FLUSHING MEADOWS, N.Y. — As an athlete determined to wring the most out of the late stages of his career, Mardy Fish shed 30 pounds, toned his muscles, increased his stamina, swapped nights on the town for room service and made sleep a priority.
Fish controlled every variable he could these last two years to forge himself into a top-10 tennis player.
But Monday at the U.S. Open, the 29-year-old Fish ran headlong into variables beyond his control. Among them: Gusting winds, chatter from the crowd, an ailing right hip and the force that is Jo-Wilfried Tsonga.
And it was Tsonga who proved the fitter man, physically and mentally, shutting out everything but the next point to endure a 3-hour 45-minute battle of momentum shifts and advance to the quarterfinals, 6-4, 6-7 (7-5), 3-6, 6-4, 6-2.
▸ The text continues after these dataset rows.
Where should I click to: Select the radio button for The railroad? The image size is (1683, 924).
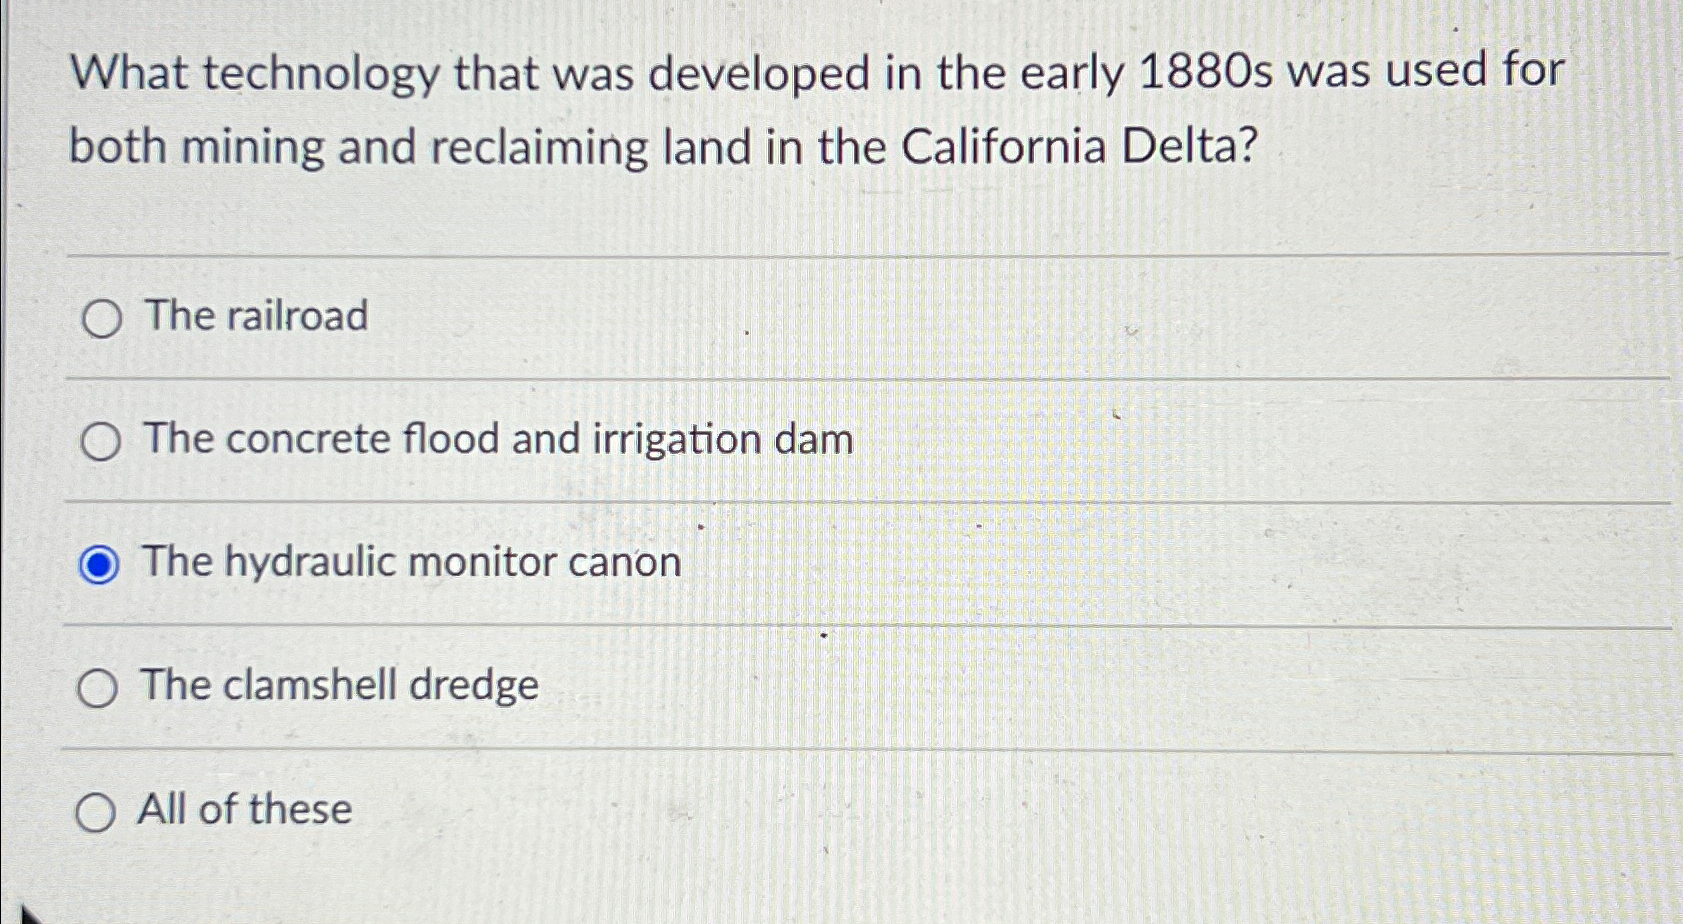click(100, 318)
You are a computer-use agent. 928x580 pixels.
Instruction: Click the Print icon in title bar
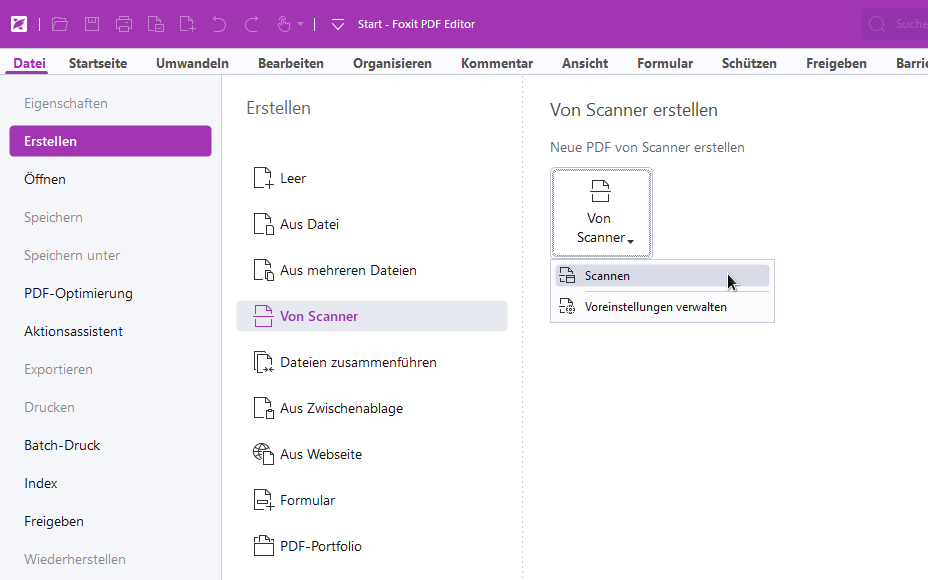click(x=123, y=24)
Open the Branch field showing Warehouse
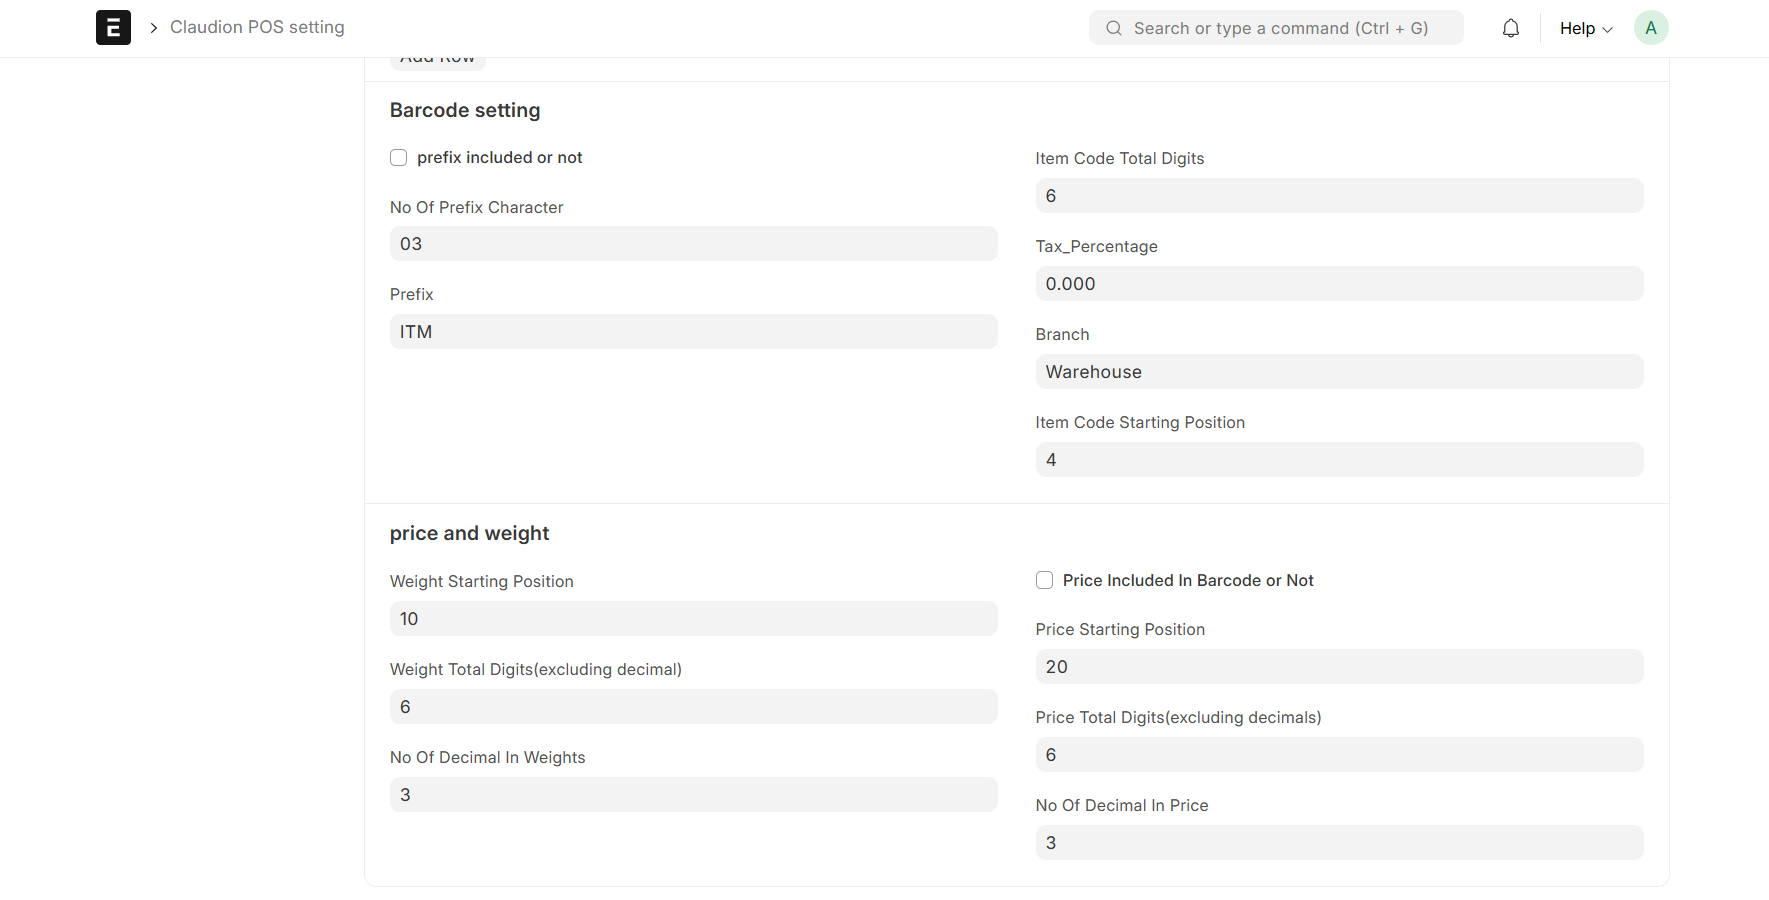The width and height of the screenshot is (1769, 900). point(1338,372)
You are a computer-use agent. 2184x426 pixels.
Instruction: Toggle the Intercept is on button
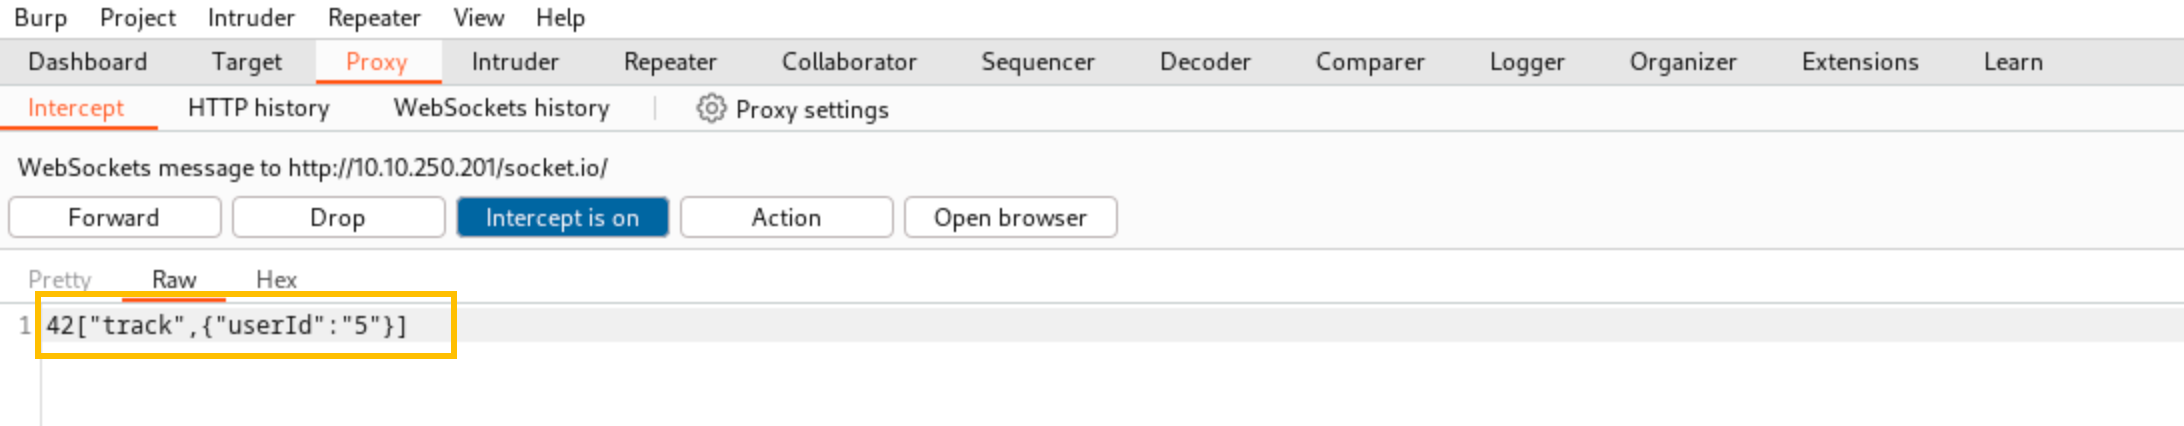(562, 217)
“My game, you know, is very good when I have nothing in my head—when I just play my game, when I don’t think about other things like the wind, people [talking] in the box, all this stuff,” said Tsonga, 26, of France. He’ll next face five-time U.S. Open champion Roger Federer, who dispatched Juan Monaco with ruthless efficiency, 6-1, 6-2, 6-0, in an 82-minute match that didn’t start until 11:50 p.m. Monday.
“Obviously I’m disappointed that I didn’t go further here,” Fish said, adding that neither the wind nor his hip dictated the outcome. “I lost to a great player today. There’s just no way around it.”
Fish’s defeat leaves three American men in the hunt for a place among the tournament’s final eight. If weather permits, Andy Roddick, John Isner and wild-card Donald Young will vie for a quarterfinal berth Tuesday at the USTA Billie Jean King Tennis Center.
Serena Williams succeeded Monday in reaching the quarterfinals after missing nearly a year of competition because of injury and illness. A three-time U.S. Open champion, Williams easily handled the 20-mph gusts to dispatch former world No.1 Ana Ivanovic, 6-3, 6-4.
Djokovic, a two-time U.S. Open finalist, extended his 2011 record to 60-2 with the victory and earned a quarterfinal meeting with his good friend, fellow Serbian and Davis Cup teammate Janko Tipsarevic, who defeated Juan Carlos Ferrero of Spain, 7-5, 6-7 (7-3), 7-5, 6-2 earlier in the day.
And in a test of fitness and focus, Caroline Wozniacki proved why she’s the world’s top-ranked player and tournament’s No. 1 seed, persevering after losing the first set and trailing 1-4 in the second to defeat 2004 U.S. Open champion Svetlana Kuznetsova, 6-7 (8-6), 7-5, 6-1.
The match lasted more than three hours. And the toll was evident on Kuznetsova, who committed 78 errors, while Wozniacki rarely changed expression or breathed heavily. She’ll face 10th-seeded Andrea Petkovic in the quarterfinals.
Fish was the United States’ highest seed (eighth) and best hope of claiming the men’s title. And he had sailed into the fourth round without losing a set, as had the 26-year-old Tsonga.
Despite their combined 20 years on the pro tour, Fish and Tsonga had never met on the court. So the first set at Louis Armstrong Stadium was a race to see who could figure out his opponent and the wind more quickly.
Tsonga, an imposing 6 feet 2 and 200 pounds, won the opening set, capitalizing on two double-faults by Fish in the ninth game.
But the American closed the next set with a huge serve and forehand, then rolled to a two-sets-to-one lead.
With pain in his right hip, Fish called for a trainer before the fifth set. When play resumed, Tsonga seized the upper hand, winning the most thrilling point of the match — a furious exchange of reflex volleys — when Fish badly over-hit a passing shot to the open court.
Fish also complained about the decibel level of a Tsonga partisan in Tsonga’s guest box and uttered an expletive, presumably at the chair official, in the conversation that followed.
By then, Tsonga’s big forehand and deep reservoir of energy were simply too much for Fish to overcome.
With the wind so unpredictable, no one’s best tennis was on display Monday. Conditions called for prudence rather than daring.
Ivanovic picked Williams to win the tournament well before Monday’s match given her impressive form. Williams also has 13 Grand Slam titles — 13 more than any woman left in the field.
Asked if she felt she were the world’s best player despite her 28th ranking, Williams said: “I don’t know if I’m the best or not. I believe I am. And I think a lot of other girls, women in the locker room, believe they are too — as they should. I don’t think anyone should go out and say that they’re not. If you’re talking about self-belief, yeah.”